We read with interest the case report of Clarot et al (1) regarding a patient with intracranial hypotension (IH) after lumbar puncture who had giant cervical epidural veins as the sole MR finding. Having had experience with a similar case, we felt obliged to report on our observation and contribute to the validation of this finding, with the aim of rendering a difficult diagnosis easier.
A 34-year-old previously healthy woman presented in May 1996 with headache and neck pain. Spinal MR showed dilation of cervical epidural veins, especially visible from the C2 down to the C4 level anteriorly. On subsequent angiography, no vascular malformation was identified; venous drainage and jugular veins were normal, but epidural veins appeared markedly dilated at the upper cervical and spinal-medullary level (Fig 1). Further observation of the spinal MR study made it possible to identify meningeal ectasia at the level of the exiting spinal roots at C7–T1 (Fig 2).

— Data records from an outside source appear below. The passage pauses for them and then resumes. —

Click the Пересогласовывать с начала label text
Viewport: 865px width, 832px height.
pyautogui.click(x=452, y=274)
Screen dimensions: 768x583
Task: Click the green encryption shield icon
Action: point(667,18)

At the same level, increased signal was noticed on T2-weighted images in the paraspinal soft tissues, which was interpreted as cerebrospinal fluid. On this basis, spontaneous IH caused by CSF leakage was suspected. Brain MR showed thickened dura, but the patient refused a contrast-enhanced examination. Nevertheless, accurate measurement of brain position in the skull on midsagittal T1-weighted images gave results suggesting a significant rostrocaudal brain displacement (Fig 3). Cerebellar tonsils were 2 mm below the Chamberlain line, and the apex of the fourth ventricle was 3 mm below the Twining line. The symptoms and the MR images resolved after conservative therapy (ie, bed rest and hydration). On clinical follow-up 41 months later, the patient denied any relapse of symptoms.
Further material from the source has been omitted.